**Exercise description**
One number is the expected answer: the count of lines in the material below containing the word "Friesenheim".
(Record excerpts Opens)
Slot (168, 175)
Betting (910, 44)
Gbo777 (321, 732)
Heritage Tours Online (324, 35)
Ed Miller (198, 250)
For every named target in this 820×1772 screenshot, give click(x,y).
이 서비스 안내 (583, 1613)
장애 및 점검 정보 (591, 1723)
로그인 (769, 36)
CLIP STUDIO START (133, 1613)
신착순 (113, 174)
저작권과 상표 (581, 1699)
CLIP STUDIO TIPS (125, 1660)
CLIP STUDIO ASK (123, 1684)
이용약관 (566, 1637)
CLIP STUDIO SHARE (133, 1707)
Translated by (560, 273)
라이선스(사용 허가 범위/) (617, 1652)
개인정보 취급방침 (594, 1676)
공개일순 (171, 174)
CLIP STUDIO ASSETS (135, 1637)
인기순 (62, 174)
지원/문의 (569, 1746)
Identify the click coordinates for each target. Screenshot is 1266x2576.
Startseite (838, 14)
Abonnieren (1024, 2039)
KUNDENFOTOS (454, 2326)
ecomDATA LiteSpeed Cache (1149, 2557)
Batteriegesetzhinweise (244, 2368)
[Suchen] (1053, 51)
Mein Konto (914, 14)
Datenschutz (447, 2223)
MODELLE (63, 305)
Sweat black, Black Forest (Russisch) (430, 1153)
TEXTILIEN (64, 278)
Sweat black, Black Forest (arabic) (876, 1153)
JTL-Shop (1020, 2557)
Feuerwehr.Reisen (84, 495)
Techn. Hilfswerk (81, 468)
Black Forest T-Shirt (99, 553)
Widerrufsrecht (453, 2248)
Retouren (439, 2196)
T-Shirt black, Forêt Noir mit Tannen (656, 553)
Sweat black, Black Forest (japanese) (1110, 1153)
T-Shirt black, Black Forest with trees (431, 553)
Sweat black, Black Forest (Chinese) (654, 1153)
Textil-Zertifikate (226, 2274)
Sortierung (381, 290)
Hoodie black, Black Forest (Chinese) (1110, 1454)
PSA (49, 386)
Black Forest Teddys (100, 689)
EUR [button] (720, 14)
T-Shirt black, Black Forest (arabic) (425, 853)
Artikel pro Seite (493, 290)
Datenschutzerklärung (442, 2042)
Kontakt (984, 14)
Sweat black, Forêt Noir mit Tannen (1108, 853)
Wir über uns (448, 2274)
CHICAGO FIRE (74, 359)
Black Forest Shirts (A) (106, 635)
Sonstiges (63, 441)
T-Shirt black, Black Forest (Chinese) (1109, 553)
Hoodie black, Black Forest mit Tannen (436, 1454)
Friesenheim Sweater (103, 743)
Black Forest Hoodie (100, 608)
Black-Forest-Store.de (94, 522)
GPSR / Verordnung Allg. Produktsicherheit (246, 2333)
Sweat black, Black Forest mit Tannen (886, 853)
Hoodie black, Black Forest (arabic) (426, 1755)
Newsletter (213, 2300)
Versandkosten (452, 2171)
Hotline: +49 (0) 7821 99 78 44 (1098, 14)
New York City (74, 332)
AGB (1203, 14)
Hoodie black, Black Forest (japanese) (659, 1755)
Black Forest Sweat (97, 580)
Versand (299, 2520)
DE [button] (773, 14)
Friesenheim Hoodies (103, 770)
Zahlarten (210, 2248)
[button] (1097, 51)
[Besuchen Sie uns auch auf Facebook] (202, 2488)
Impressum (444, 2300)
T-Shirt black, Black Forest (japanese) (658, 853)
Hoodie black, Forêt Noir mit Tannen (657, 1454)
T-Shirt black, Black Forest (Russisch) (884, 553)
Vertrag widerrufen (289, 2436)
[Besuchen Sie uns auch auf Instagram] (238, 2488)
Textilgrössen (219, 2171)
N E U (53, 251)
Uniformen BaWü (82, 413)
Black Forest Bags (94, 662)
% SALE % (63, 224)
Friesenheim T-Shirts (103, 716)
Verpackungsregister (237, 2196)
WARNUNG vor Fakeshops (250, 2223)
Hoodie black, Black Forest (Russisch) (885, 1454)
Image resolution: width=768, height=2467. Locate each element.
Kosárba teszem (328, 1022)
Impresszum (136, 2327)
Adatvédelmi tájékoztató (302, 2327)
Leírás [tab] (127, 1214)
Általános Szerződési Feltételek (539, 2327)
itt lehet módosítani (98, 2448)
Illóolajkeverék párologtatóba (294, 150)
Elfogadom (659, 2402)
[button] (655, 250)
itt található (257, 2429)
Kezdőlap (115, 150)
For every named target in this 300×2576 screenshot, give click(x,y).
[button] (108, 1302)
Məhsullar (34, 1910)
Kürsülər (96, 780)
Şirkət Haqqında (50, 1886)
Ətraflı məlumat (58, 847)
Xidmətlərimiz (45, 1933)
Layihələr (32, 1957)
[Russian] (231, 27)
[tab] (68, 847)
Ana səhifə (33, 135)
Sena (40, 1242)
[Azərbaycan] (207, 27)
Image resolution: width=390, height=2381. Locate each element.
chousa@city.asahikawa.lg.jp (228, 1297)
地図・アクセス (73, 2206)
(Record excerpts Closes)
**Your response**
3